"POETICIDADES E OUTRAS FALAS"
RUBENS DA CUNHA


Reside em Joinville, SC. Autor de "Campo Avesso" e "Visitações do Humano". Acadêmico de Letras. Escreve semanalmente no Jornal A Notícia e coordena o Grupo de Poetas Zaragata. Na Web tem o e-book: "A busca entre o vazio", disponível para download,
na URL: <http://www.arcosonline.com/index.php?option=content&task=view&id=146&Itemid=>.
Blog "Casa de Paragens": <www.casadeparagens.blogspot.com>.

Coluna de 9/9
(próxima coluna: 23/9)


RIMBAUD E CLARICE: CAÇADORES DO IMPOSSÍVEL

            “Eu é um outro”: foi com falas como essa que Arthur Rimbaud redirecionou os caminhos da poesia e ainda hoje se mantém como um dos autores mais modernos que existem.
             Ser “outro” é uma das vontades humanas mais arraigadas e antigas, é também a nossa grande impossibilidade. Rimbaud foi um caçador que se tocaiou, durante algum tempo, na tentativa de conseguir um poema que fosse além do seu corpo, que produzisse mais que alma, morte ou poesia, Rimbaud queria um poema impossível. Desistiu muito jovem da empreitada, mas o que produziu deixou marcas indeléveis na história da literatura.
            Nunca saberemos exatamente como o outro nos enxerga.
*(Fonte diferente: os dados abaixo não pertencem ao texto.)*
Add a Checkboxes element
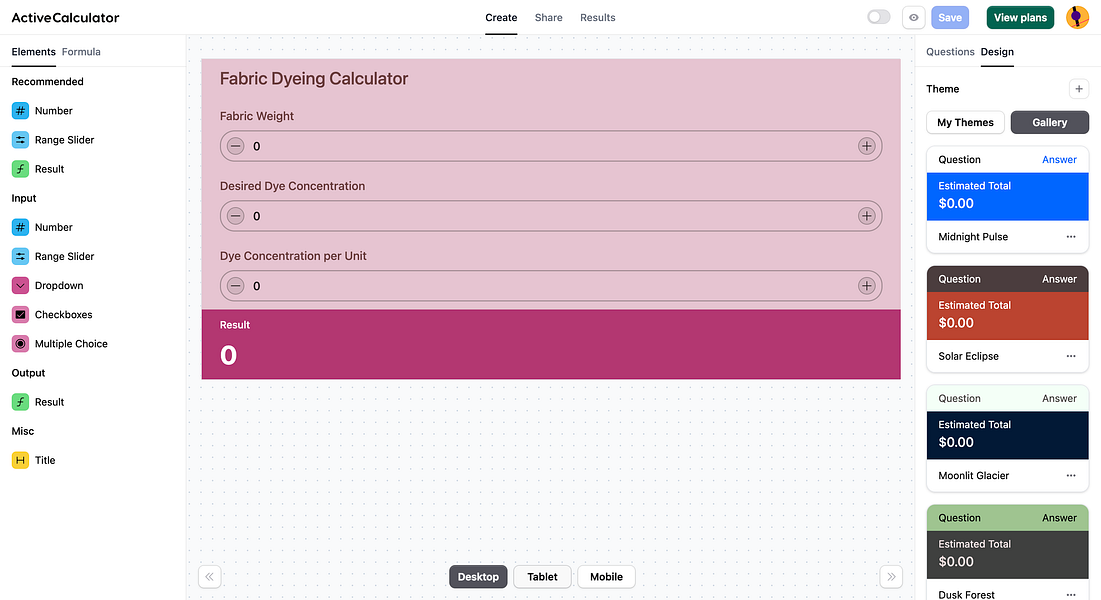The height and width of the screenshot is (600, 1101). point(62,314)
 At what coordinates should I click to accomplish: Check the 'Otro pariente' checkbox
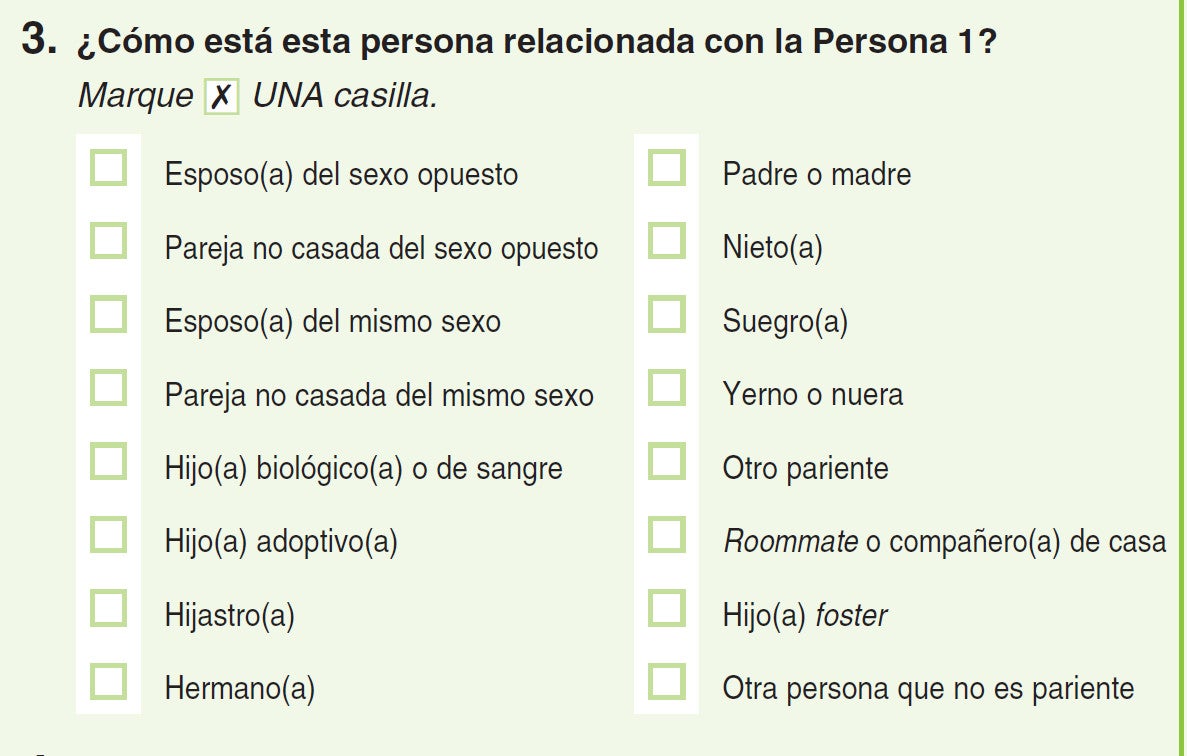667,461
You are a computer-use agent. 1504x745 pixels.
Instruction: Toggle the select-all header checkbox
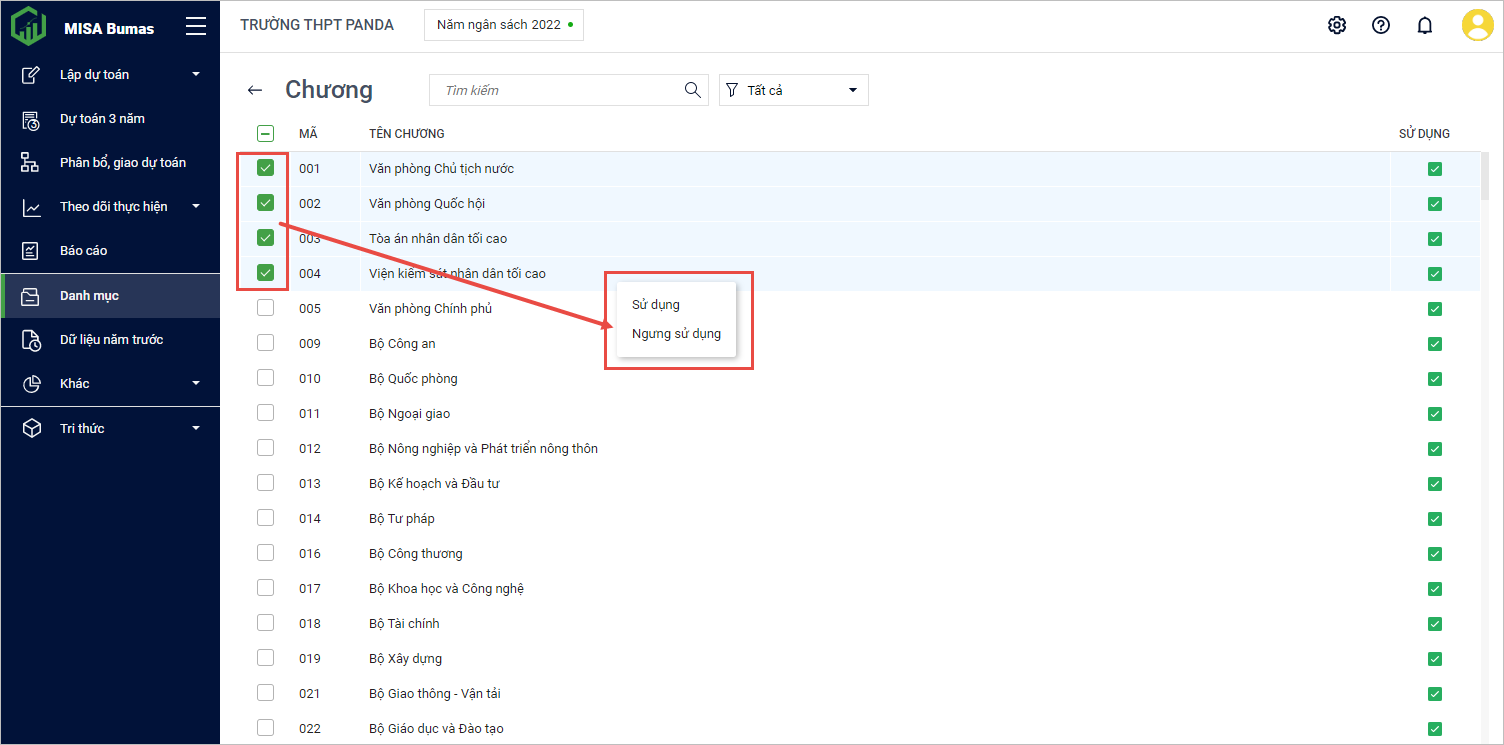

Tudo que vem do “outro” é filtrado pelo “eu”. Por mais que as palavras de Rimbaud nos dêem argumentos para vôos imaginários, nos permitindo uma reflexão sobre nossas múltiplas faces, nossas múltiplas escolhas, estaremos sempre na jaula de nós mesmos. O mais próximo que nos vemos, como os outros nos vêem, é no contrário dos espelhos. Não ajuda muito este rascunho invertido da realidade.
            Depois de Rimbaud tentar caçar o impossível e subverter o pensamento da época em que viveu, surge Clarice Lispector colocando mais mistério na fala do poeta, quando ela, aparentemente, o resume: “Eu é”.
            Se com Rimbaud nos transferimos para o outro, seja para não sermos nós mesmos, seja para nos olharmos de fora por algum tempo, num jogo quase infantil de imaginação ou num daqueles exercícios místicos de “viagem fora do corpo”, com Clarice nos aceitamos, nos incorporamos do “é”, esta grande palavra, que apesar de formada por uma letra, carrega uma gama de significados quase inexpugnável. (Por isso, Clarice considerava a palavra ‘é' como a mais importante da nossa língua), pois se trata de uma palavra que nos contém, que nos sentencia à não-fuga, à não-tentativa de buscarmos horizontes além das fronteiras do nosso corpo ou espírito.
            Clarice era também uma caçadora, como Rimbaud, mas diferente dele, ela caçava outro impossível: a aceitação plena do que somos, a essência humana sem passado ou futuro, ela queria mesmo era se apossar do “é da coisa”, queria ser uma pessoa na completude do presente, sem espaços vazios. Clarice queria ser sólida.
            A obras destes caçadores do impossível são vastas e permitem, a cada leitura, novas interpretações, novos atalhos transformadores.
            São dois autores rotulados de enigmáticos porque inventaram uma literatura enquanto tentavam entender o humano. São antagônicos e se completam: Arthur Rimbaud fugindo pra longe de si mesmo, gritando: “Eu é um outro”; Clarice Lispector se despedindo do lado de fora e segredando a cada um dos seus leitores: “Eu é”.